#### [Lines from a collection]
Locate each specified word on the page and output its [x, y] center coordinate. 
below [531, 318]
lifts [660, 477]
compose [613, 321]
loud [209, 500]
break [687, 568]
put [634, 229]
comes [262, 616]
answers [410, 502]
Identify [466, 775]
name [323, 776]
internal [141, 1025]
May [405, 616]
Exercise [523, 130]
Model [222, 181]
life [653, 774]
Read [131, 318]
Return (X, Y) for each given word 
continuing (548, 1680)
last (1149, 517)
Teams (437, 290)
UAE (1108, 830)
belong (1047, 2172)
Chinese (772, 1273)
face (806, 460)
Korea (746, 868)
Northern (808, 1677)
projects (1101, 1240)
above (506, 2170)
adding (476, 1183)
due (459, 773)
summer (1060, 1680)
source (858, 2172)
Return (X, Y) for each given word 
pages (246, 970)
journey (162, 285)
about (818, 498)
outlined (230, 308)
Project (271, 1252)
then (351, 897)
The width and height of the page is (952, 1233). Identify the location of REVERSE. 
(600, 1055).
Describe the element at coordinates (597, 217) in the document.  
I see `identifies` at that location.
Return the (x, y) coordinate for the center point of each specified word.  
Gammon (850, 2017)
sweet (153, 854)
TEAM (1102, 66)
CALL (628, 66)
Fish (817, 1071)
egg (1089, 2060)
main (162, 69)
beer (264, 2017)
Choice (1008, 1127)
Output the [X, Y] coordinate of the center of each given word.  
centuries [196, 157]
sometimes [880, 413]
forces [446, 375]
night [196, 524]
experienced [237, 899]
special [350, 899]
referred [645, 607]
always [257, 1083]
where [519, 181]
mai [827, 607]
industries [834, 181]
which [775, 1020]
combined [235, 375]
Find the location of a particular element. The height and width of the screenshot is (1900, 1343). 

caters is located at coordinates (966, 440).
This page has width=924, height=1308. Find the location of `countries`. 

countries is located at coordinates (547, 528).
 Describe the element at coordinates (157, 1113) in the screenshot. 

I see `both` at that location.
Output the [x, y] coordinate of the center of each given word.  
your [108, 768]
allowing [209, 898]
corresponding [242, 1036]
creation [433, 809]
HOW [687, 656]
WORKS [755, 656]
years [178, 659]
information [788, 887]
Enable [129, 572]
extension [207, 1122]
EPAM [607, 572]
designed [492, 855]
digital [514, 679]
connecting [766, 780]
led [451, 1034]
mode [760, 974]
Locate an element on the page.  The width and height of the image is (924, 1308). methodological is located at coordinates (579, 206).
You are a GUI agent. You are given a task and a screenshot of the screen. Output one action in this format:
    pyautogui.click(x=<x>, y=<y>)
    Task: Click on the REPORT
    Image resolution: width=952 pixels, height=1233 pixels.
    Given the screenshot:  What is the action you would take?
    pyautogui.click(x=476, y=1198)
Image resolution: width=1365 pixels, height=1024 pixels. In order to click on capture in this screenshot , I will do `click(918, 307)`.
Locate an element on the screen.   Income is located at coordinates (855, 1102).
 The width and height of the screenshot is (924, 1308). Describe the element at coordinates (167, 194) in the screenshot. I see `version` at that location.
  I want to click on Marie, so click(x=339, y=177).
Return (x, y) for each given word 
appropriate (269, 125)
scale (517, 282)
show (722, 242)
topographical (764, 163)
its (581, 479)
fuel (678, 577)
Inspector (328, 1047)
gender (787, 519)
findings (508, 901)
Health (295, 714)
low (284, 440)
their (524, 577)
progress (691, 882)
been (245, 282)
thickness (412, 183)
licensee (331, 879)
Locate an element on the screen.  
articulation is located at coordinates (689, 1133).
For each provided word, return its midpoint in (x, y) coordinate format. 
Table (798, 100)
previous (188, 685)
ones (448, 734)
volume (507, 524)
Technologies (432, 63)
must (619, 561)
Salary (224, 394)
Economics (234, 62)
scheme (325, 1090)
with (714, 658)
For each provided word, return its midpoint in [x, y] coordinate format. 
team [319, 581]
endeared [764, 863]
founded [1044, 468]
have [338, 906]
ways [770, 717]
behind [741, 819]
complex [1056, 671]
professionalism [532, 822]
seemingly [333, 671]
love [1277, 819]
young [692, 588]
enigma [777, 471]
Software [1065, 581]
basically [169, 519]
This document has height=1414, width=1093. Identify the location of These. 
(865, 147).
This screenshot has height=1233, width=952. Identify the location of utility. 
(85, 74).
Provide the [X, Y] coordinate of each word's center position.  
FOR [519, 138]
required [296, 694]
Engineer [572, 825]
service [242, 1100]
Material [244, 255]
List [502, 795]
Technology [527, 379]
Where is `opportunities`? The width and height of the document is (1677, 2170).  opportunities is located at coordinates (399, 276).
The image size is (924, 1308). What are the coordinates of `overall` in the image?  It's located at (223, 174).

#### [What you have to do]
Begin at the first line and stop after the line that contains "internal [141, 1025]". Write those lines out again, including the request, and scale every coordinate in the answers by 1.1, rounding each to a whole number with halves going up.

#### [The solution]
Locate each specified word on the page and output its [x, y] center coordinate. 
below [584, 350]
lifts [726, 525]
compose [674, 353]
loud [230, 550]
break [756, 625]
put [697, 252]
comes [288, 678]
answers [451, 552]
Identify [513, 853]
name [355, 854]
internal [155, 1128]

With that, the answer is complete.